Di un sorbo pequeño de mi vaso y le pregunté si se acordaba del cuento de Kafka al final de la conferencia. Es un cuento muy raro, le dije. Recuérdamelo, me dijo él. Obedecí. Un hombre sale a buscar carbón con un balde en el invierno. Usa el balde como caballo volador y la esposa del que vende carbón en una carbonera subterránea lo ahuyenta con la mano, como a una mosca, sin querer venderle un solo trozo de carbón. Al hombre no se le ocurre bajarse del balde. La mujer agita tanto su mano, y con tanta fuerza, que manda al hombre en la grupa del balde más allá de las Montañas de Hielo. Bueno, no me parece raro, concluyó él, es mucho más probable que vuele un balde vacío a que vuele un avión lleno como este. Muy exacto, pensé. La señora de las pulseras parecía ya haber memorizado las instrucciones de seguridad.

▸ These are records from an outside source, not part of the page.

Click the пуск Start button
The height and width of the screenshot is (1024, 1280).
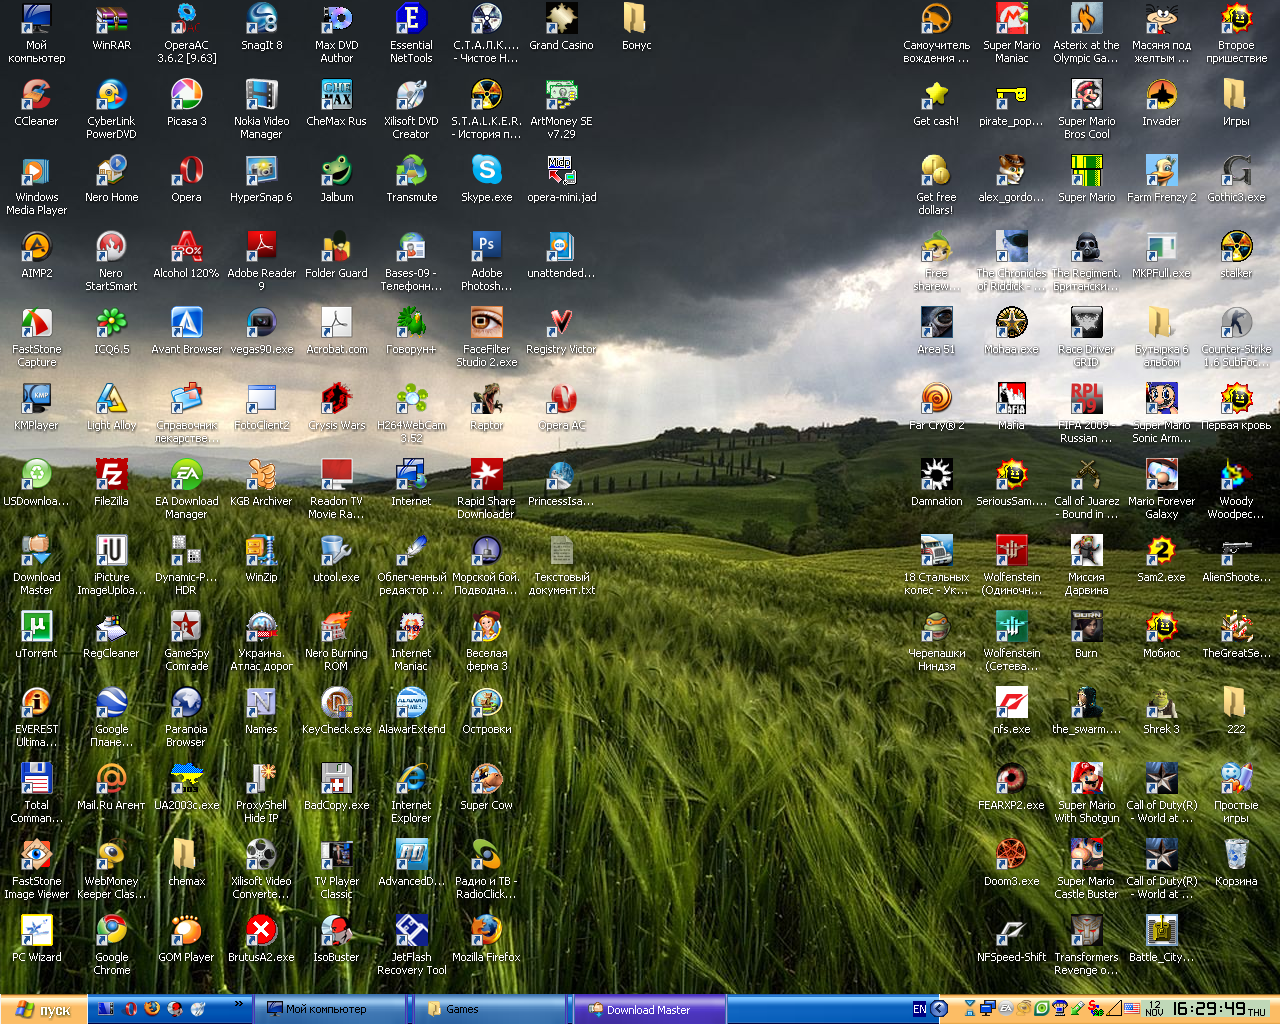click(x=44, y=1010)
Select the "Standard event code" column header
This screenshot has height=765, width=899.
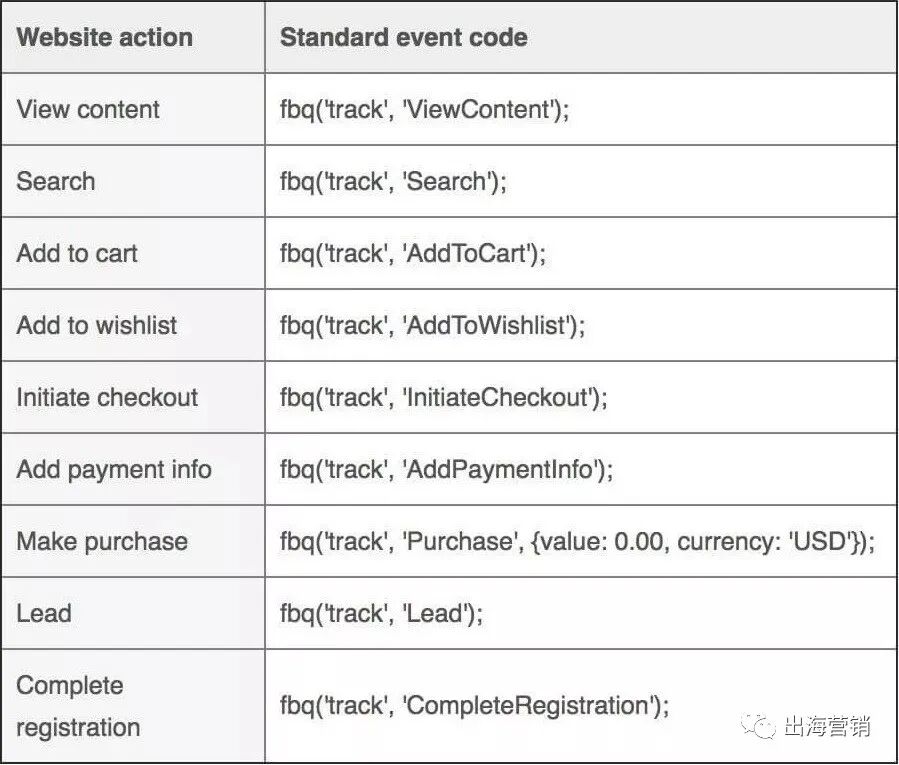tap(403, 38)
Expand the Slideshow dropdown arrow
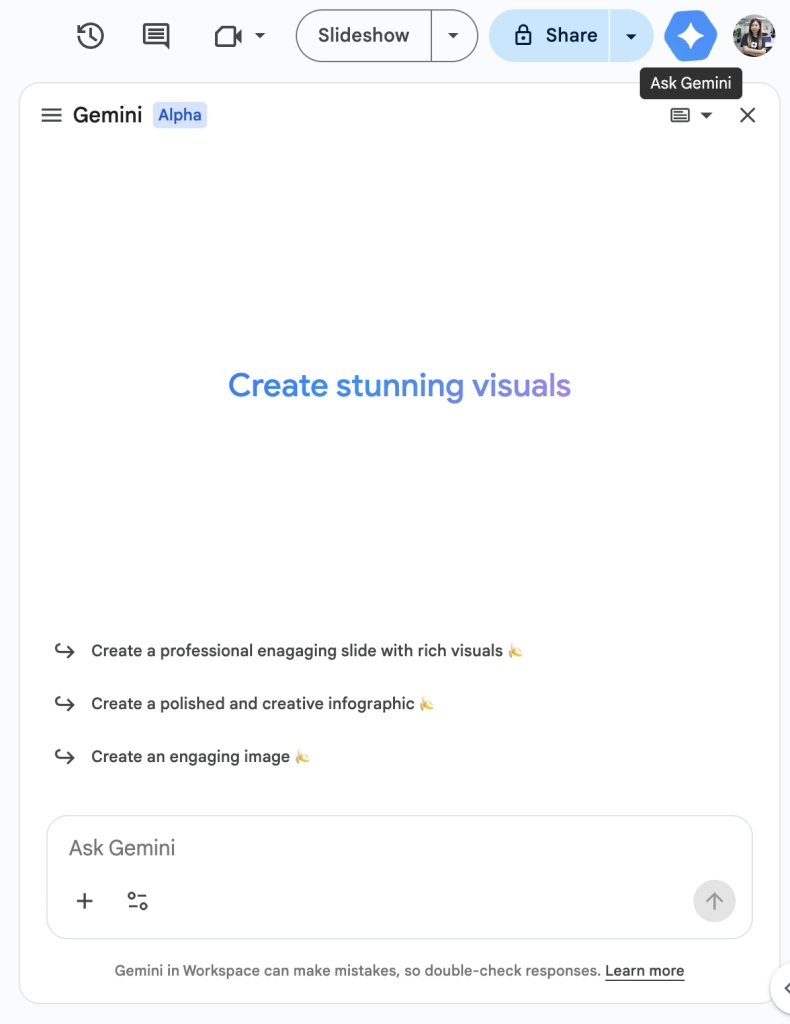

Me preguntó yo qué estudiaba. ¿Yo? Tras una rápida introspección, no se me ocurrió ninguna otra aspiración profesional creíble, así que tuve que decirle la verdad. Literatura, le dije. Él se quedó en silencio unos segundos dando grandes tragos de whisky. Pronto pidió otro. Me dijo que le parecía imposible enseñar la literatura. No, si a mí también me parece imposible aprender literatura. Le hablé de las pequeñas vicisitudes de mi vida universitaria mientras la azafata recorría los pasillos del avión con sus pasos inaudibles.

Cuando se acabó el segundo whisky dijo que iba a dormir, porque cuando a uno no le queda mucho tiempo de vida, no puede dejar pasar nunca la oportunidad para una siesta. Es un buen consejo, le dije. Tomó con delicadeza el libro de mis manos, y sin que yo dijera nada, lo abrió en la primera página y dibujó una flor. Con letras enormes, que ocuparon toda la página atravesada por el tallo largo de su flor de cuatro pétalos, escribió, para Andrea, del amigo Gabo, 1997.

Tuve ganas de llorar de felicidad. Mi amor había crecido fuerte como la maleza por efecto del whisky. Si sólo pudiera oír su voz durante todo el vuelo, recé.

Me devolvió el libro y recostó su cabeza sobre una almohada que tenía sobre un costado. Muy pronto empezó a roncar suavemente. Mercedes miraba las nubes por la ventana, impasible. Yo empecé a hacer figuritas sobre el vaho formado por el aire condensado sobre el vaso frío. Me imaginé un balde volando en el aire. Solo, sin jinete. Le di la vuelta con el dedo a dos pedacitos de hielo de los que pronto no quedaría nada.